Me - as a taxpayer - isn't really keen on paying for everyone to build their application on top of it. If you create an open source application you can always tell the users how to obtain such a token.

> This shouldn't even be a question. The government has to operate infrastructure that can handle millions of users for many other reasons. This should be something they're experienced in, and something like this should just fit into a slot in existing infrastructure. This is what it's for. If all you want is to provide the data for various scummy middlemen to wrap in ads and spyware then why is it an API at all instead of a static data dump / live feed with the latest changes?

Again - why should I as a taxpayer have to pay for that? For me, the taxpayer, the service is just as available and usable, even if I have to request a token to use the service. How do you propose you'd limit how a service can be consumed without some kind of token? We've already established that your other solutions doens't work. The alternative is likely just to not provide the service at all, which seems like a net loss for everyone involved, both for for-profit business, taxpayers and open source developers.


> API keys were invented as a tracking device.

Yes, by definition.

Apparently, you did not review the "Disclaimer" link I provided. In it is the following:

  Not all information or content on this website has been
  created or is owned by the NPS. Some content is protected
  by third party rights, such as copyright, trademark,
  rights of publicity, privacy, and contractual restrictions.
  The NPS endeavors to provide information that it possesses
  about the copyright status of the content and to identify
  any other terms and conditions that may apply to use of the
  content (such as, trademark, rights of privacy or publicity,
  donor restrictions, etc.); however, the NPS can offer no
  guarantee or assurance that all pertinent information is
  provided or that the information is correct in each
  circumstance. It is your responsibility to determine what
  permission(s) you need in order to use the content and, if
  necessary, to obtain such permission.
Notice the first sentence; "Not all information or content on this website has been created or is owned by the NPS."

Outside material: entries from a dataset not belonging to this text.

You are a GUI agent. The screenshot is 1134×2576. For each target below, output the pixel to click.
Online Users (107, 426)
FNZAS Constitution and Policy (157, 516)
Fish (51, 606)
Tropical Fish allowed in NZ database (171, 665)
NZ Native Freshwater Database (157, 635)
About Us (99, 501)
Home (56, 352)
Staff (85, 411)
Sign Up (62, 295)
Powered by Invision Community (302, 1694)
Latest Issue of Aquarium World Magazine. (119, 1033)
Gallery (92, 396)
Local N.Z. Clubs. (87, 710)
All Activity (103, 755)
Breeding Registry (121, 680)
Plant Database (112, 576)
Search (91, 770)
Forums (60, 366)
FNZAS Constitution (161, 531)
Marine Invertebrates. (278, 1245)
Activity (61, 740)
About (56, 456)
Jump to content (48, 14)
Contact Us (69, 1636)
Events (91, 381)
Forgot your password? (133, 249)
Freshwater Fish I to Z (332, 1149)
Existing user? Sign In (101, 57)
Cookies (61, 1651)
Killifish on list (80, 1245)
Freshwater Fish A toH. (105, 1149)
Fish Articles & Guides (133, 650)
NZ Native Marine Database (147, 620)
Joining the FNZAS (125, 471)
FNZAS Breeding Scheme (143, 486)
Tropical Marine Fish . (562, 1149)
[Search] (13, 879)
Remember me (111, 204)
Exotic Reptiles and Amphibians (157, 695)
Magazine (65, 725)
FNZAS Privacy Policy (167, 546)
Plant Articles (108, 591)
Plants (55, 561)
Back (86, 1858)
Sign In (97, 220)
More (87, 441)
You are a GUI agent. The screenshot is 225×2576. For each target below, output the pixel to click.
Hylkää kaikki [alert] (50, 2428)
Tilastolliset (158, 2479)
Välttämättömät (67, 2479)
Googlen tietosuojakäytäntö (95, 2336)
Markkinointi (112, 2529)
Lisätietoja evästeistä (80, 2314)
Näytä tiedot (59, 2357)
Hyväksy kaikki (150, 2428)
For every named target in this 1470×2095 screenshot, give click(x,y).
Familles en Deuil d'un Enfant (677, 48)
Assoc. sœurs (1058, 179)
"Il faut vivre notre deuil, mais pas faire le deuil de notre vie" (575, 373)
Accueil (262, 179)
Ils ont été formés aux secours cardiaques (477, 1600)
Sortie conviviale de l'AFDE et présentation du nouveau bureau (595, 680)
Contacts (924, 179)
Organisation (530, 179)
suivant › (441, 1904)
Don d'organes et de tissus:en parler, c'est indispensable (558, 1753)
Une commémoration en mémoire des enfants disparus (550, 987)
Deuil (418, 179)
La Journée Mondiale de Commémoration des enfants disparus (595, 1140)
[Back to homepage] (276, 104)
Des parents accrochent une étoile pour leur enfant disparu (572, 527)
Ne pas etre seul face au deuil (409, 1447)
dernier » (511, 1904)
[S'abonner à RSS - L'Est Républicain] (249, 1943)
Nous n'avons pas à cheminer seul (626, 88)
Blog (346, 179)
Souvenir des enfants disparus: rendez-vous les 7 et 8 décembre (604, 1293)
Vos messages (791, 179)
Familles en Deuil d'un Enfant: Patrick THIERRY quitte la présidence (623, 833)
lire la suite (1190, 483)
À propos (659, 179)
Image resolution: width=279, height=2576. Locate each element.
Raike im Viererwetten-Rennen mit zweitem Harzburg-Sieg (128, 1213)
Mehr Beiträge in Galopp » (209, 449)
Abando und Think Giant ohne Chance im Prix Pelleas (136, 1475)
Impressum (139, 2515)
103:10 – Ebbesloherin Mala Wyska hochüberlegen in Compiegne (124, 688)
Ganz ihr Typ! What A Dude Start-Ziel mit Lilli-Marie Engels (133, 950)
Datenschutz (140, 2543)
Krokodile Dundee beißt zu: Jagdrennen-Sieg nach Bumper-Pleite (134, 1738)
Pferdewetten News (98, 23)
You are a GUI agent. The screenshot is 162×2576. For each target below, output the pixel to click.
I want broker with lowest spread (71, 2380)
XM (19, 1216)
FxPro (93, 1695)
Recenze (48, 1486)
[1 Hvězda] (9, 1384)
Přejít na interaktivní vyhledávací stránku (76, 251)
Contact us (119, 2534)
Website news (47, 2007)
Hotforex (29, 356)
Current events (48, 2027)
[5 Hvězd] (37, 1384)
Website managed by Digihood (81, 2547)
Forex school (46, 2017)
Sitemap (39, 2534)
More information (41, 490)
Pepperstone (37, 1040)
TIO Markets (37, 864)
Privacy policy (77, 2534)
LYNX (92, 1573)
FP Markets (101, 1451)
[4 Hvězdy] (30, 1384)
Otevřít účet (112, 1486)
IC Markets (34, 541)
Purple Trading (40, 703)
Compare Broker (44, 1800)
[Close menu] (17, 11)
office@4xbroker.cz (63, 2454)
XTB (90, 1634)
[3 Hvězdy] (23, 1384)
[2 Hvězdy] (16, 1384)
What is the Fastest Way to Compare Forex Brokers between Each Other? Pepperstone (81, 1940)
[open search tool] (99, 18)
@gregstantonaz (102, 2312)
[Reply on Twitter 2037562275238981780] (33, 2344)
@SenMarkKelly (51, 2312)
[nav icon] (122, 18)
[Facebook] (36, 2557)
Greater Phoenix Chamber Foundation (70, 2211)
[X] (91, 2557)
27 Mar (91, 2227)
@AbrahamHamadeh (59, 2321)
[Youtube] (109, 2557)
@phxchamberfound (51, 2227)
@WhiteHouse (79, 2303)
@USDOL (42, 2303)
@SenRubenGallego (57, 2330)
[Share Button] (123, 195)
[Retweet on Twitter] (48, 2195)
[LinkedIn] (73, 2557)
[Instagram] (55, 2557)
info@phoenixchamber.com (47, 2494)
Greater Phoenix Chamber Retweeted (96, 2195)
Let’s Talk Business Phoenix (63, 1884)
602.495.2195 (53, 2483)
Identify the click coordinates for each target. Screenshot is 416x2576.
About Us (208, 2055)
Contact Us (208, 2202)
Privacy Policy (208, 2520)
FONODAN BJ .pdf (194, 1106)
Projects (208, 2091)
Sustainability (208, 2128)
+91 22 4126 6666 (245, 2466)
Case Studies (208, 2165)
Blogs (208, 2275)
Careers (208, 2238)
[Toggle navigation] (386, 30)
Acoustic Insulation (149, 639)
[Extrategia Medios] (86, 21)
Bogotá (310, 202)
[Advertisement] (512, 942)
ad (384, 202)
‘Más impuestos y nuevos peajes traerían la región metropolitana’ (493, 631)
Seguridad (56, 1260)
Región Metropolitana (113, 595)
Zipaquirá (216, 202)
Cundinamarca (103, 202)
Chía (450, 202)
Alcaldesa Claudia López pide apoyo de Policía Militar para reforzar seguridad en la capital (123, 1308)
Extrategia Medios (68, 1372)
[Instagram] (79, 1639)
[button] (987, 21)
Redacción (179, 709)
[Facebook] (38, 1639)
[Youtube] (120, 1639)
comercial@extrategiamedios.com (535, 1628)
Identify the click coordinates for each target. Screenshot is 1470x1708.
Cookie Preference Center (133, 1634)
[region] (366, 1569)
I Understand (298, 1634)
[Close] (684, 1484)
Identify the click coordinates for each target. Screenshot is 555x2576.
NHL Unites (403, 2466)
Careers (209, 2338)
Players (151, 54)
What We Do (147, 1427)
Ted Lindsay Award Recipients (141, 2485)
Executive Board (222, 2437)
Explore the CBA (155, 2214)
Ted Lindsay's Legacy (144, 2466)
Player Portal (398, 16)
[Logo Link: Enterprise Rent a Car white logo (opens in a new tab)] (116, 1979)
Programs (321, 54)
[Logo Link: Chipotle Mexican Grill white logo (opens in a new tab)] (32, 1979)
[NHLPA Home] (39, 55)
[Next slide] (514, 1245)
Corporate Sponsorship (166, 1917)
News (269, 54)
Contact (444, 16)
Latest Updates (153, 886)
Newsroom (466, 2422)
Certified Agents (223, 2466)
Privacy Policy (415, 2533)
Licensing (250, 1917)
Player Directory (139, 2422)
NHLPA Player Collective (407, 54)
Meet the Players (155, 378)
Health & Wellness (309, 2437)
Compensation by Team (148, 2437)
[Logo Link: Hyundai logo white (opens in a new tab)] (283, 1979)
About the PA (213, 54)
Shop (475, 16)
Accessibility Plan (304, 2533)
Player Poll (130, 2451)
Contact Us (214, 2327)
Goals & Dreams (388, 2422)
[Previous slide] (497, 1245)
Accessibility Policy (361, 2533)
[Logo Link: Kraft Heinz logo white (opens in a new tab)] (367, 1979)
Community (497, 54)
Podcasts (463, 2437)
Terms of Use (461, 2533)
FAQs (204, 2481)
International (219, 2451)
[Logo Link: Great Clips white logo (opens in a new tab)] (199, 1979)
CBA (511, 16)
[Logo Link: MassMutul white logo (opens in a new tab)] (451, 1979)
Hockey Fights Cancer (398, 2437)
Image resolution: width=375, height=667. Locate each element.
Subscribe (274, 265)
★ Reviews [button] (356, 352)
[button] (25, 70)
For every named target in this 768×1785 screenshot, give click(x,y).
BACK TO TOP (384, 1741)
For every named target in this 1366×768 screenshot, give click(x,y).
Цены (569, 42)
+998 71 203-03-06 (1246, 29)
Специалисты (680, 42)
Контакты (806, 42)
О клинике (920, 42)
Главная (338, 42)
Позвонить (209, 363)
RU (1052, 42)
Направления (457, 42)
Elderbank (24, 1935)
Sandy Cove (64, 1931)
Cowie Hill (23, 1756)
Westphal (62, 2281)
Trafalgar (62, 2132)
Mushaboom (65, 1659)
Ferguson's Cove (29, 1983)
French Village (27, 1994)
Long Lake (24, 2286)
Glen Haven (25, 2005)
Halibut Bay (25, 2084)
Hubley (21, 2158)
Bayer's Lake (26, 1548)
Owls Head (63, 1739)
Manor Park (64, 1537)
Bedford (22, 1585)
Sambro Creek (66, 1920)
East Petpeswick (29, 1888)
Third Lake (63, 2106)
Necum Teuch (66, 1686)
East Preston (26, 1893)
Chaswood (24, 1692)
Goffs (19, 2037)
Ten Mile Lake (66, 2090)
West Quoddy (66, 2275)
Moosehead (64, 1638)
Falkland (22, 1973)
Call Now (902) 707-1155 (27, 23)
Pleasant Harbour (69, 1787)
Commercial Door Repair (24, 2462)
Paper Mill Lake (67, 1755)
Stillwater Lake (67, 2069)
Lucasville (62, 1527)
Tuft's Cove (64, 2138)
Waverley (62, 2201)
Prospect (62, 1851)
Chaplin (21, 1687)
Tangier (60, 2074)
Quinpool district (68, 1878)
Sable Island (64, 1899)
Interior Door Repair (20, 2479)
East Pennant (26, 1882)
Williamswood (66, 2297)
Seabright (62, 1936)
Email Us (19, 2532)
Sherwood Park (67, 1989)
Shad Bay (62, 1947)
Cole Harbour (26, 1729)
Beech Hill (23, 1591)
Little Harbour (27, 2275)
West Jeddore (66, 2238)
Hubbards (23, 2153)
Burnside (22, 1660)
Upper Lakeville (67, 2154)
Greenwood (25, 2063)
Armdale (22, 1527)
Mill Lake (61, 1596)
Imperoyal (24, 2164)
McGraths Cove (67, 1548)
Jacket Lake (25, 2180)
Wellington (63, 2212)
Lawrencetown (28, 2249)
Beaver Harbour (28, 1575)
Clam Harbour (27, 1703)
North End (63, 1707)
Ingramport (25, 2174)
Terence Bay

Perhaps there is a need for use to be "tracked" in order to ensure legal agreement to the Terms of Use?


That isn't a terms of use, it's a disclaimer. It's informing you that some of the information on the website might not be in the public domain, which is a simple factual statement that doesn't require you to agree to anything in order for it to be true or applicable.


My bad, I thought of it as a ToS. Thanks for the clarification.


Per IPv6 address? It’s very difficult (impossible?) to even make IPv4 based rate limiting work.


With IPv6 you use address blocks instead of individual addresses.

IP-based rate limiting is extremely effective because it bifurcates the internet into IP addresses controlled by the attacker and ones that aren't. The attacker can only issue requests at a rate of rate limit per IP address times number of IP addresses (or IPv6 blocks) they control. Then the IP addresses under their control get denied while the IP addresses not under their control, i.e. all of the other users, are unaffected.

This only becomes a problem if they control on the order of millions of IP addresses, but then you're dealing with a sophisticated criminal organization and are probably screwed anyway.